Boxing writers are often asked whether pre-fight animus is real or fake. What they answer in private and what they put down in print, for the benefit of their editors and readers, is often markedly different. It’s not only boxers and promoters who are in the business of spinning hatred.
Haye and Bellew clearly aren’t the best of buddies. But they hate each other about as much as a couple of rival bears circling a carcass in a forest clearing. All that gnashing of teeth and foaming at the mouth is the law of the wild. It has nothing really to do with hate, it's just what they do.
There is no sport wilder than boxing, which is why Haye’s apparently fractious relationship with Bellew is actually mutually beneficial. When that carcass is stripped clean, they’ll both be smacking their lips and rubbing their bellies.

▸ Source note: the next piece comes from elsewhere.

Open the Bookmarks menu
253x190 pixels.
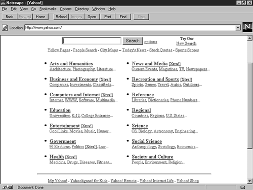click(x=48, y=9)
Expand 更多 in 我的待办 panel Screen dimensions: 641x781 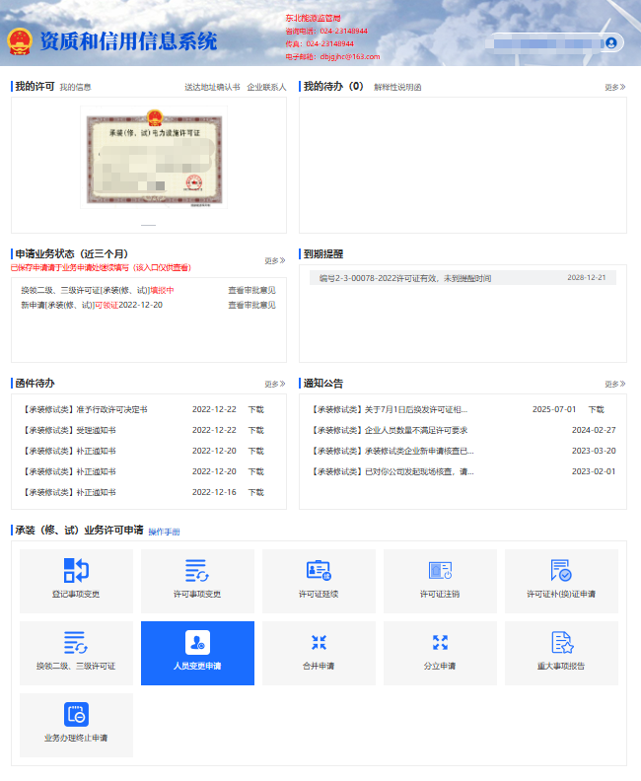pos(614,88)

For Saturday's combatants, it is pretty much the perfect fight. Haye will think Bellew provides a big reward for little risk, while thrusting him back into the limelight and paving the way for even bigger rewards ahead. Bellew will think Haye provides the biggest reward, full stop – to hell with the risk, get those chips cashed sharpish and let's get out of Dodge.
Perfect fights for combatants are often very far from being perfect fights for fans. Boxers are wise to this phenomenon, which is why Muhammad Ali asked Chuck Wepner to call him a nigger on live TV before their 1975 fight, in an attempt to boost flagging ticket sales. For the record, Wepner refused, only for Ali to claim he called him it anyway. Wepner didn’t mind – Ali had helped earn him a few dollars more, as well a place in history.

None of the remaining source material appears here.